Read to your kids. It may be the #1 most important parenting tool.
I recently read a great article by Ruth Bader Ginsberg about raising trail-blazing daughters. You may have seen this post summarizing Ginsberg’s article floating around Facebook. Here is her original article as well.
Ginsberg mentions “fostering a love of reading” in girls before anything else. While I’ve always loved reading and believed that it was so important to read to children, I’ve never thought about it as the #1 most important thing. However, who am I to argue with the “Notorious RBG”? And if you think about it, reading fosters so many “twenty-first century” skills, AND good-old-fashioned-often-left-behind skills, that are vital in today’s world.
Books lead to empathy
A big skill on my list of important ones for children (both girls and boys!) is empathy. I don’t just mean being able to express sorrow when someone stubs their toe. I mean being able to see the world from someone else’s point of view. I want my children to know about other cultures and to experience things far beyond their own tiny, privileged world. I feel like books do that in a way that almost nothing else can.
I don’t let my older daughter watch the movie first if the book is fabulous. I really feel like I would be ruining a future great experience for her. It’s not even just that the book is ALWAYS better (It is!), it’s that in the movie you rarely get to experience the first-person thoughts and feelings of the character that leads to real empathy.

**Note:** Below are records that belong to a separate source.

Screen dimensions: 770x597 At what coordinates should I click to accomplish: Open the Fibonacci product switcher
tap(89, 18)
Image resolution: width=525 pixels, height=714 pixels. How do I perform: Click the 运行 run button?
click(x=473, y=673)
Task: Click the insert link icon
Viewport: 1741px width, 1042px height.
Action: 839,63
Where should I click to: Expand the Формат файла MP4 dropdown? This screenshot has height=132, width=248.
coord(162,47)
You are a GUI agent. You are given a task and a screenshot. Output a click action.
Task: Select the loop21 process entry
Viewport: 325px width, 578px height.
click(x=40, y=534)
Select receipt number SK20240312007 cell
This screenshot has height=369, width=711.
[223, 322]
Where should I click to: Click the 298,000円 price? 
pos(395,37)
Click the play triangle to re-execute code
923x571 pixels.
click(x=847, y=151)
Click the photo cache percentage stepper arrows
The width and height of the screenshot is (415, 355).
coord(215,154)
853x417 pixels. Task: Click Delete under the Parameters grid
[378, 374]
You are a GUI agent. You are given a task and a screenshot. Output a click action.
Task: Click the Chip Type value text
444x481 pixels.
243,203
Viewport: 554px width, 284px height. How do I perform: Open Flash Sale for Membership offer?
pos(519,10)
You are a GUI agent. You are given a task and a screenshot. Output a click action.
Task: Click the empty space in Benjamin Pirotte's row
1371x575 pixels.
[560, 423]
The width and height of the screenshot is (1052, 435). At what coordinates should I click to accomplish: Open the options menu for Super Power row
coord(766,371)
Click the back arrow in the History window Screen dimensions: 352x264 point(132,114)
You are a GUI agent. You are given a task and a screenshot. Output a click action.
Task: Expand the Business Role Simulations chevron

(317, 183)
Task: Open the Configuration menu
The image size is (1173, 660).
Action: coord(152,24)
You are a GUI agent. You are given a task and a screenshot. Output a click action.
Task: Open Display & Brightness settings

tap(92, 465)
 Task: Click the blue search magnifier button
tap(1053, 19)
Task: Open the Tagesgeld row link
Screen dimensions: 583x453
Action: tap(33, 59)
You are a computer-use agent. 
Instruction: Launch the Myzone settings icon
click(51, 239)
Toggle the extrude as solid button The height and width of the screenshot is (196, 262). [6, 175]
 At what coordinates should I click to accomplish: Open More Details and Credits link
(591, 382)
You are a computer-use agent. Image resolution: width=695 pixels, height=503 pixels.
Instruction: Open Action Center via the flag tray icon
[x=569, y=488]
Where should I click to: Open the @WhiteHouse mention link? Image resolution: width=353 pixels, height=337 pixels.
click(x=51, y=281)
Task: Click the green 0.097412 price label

Books are a break from the 70 mile an hour pace of life
I was recently telling my kids that back when I was little, I spent hours and hours reading. I was hoping to inspire them to read more, but my youngest just asked me why my parents didn’t just buy me an iPad. I died a little inside.
Reading is an escape, but it is also a chance to slow down and reflect, and I don’t feel like my kids get near enough time for that. I doubt they are thinking or reflecting while playing Minecraft. There mere act of sitting quietly with a book leads to deep thoughts and reflection. Deep thought and reflection lead to creativity.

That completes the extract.